Zynga Inc. announced its second round of layoffs in less than a year Monday, with the latest round of reductions slicing 520 employees as the social-gaming pioneer attempts to control its poor financial picture.
Zynga said Monday that it would cut about 18 percent of its workforce and close some offices s in an effort it expects will save $70 million to $80 million annually.
AllThingsD — which, along with TechCrunch, reported the layoffs minutes before Zynga announced them — said the Los Angeles, New York and Dallas offices were scheduled to shutter. The layoffs are expected to be complete by August and cost the company as much as $46 million in severance and stock-related payments to employees, along with other restructuring fees.
In an email to employees that was also posted on the company’s corporate blog, co-founder and CEO Mark Pincus called Monday “a hard day for Zynga and an emotional one for every employee of our company.”
“None of us ever expected to face a day like today, especially when so much of our culture has been about growth. But I think we all know this is necessary to move forward,” Pincus wrote, adding that the company was making the move from a position of financial strength.
San Francisco-based Zynga has struggled financially and on Wall Street since its initial public offering in December of 2011, but it has large reserves thanks to the IPO, which brought in more than $1 billion at a valuation of $7 billion. Shares, which sold for $10 apiece in the IPO, have stayed lower than $6.50 for the past year and have not closed higher than $4 in 2013.
Zynga said in its announcement that it is continuing to struggle financially in the second quarter, despite laying off 5 percent of its workforce in October and closing its Boston office at that time. The company expects to lose about $2 million to $2.5 million more than originally announced in April, for a total net loss of $28.5 million to $39 million now expected for the three-month period, reflecting the immediate financial hit of the layoffs. Zynga said it still expects to hit its forecasts for second-quarter earnings — after posting a slight profit in the first quarter, the company said in April it expected to return to a loss in the current quarter.
“While our ‘FarmVille’ franchise continues to perform well, other games are underperforming,” the company admitted in Monday’s statement.

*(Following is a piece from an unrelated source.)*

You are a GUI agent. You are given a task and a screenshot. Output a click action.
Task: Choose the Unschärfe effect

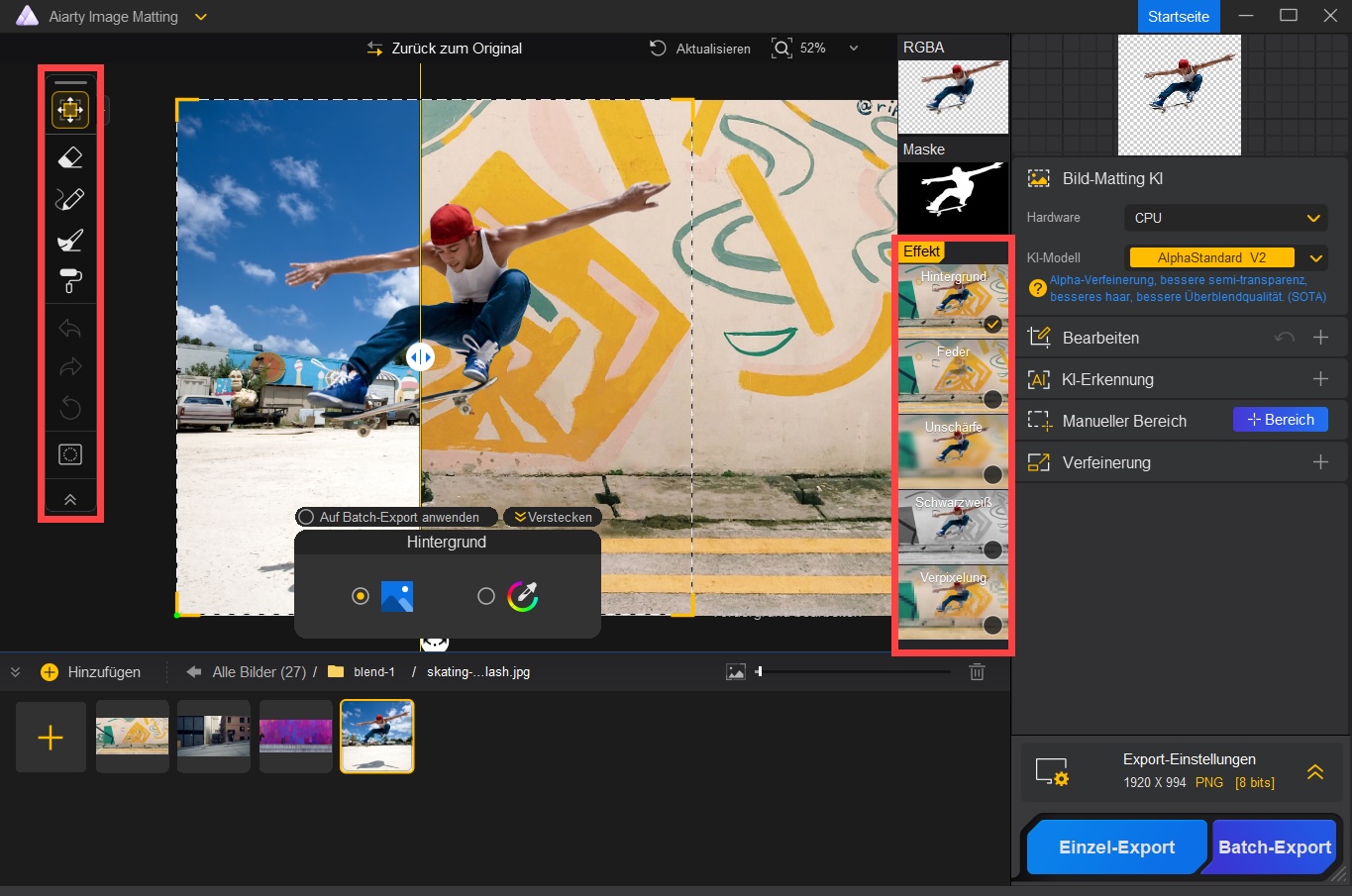point(953,451)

That continues a trend seen in April’s first-quarter earnings report, when Zynga’s revenues declined 18 percent as users flocked away from the company’s games. In the first quarter of 2013, Zynga’s daily active users dropped 21 percent to 52 million, an all-time low, and monthly active users dropped 13 percent to 253 million. In a bad sign for the company, Zynga did not announce a number of mobile users as it did the previous quarter, possibly signaling a slowdown in an important sector to social gaming.
“The scale that served us so well in building and delivering the leading social gaming service on the Web is now making it hard to successfully lead across mobile and multiplatform, which is where social games are going to be played,” Pincus wrote Monday.
Zynga has suffered since its sweetheart deal with Facebook came to an end, and sequels to previously popular games such as “Draw Something” seem to have failed to help the company.
Analysts believe the company’s sole hope now may be legalized online gambling and the profits it could bring — Zynga has begun offering real-money games in the United Kingdom and applied for a gambling license in Nevada late last year.
“We continue to think that any hope for real growth for this nebulous company really depends on what it can do in real-money gaming,” Sterne Agee analyst Arvind Bhatia told Reuters after the company’s most recent earnings release.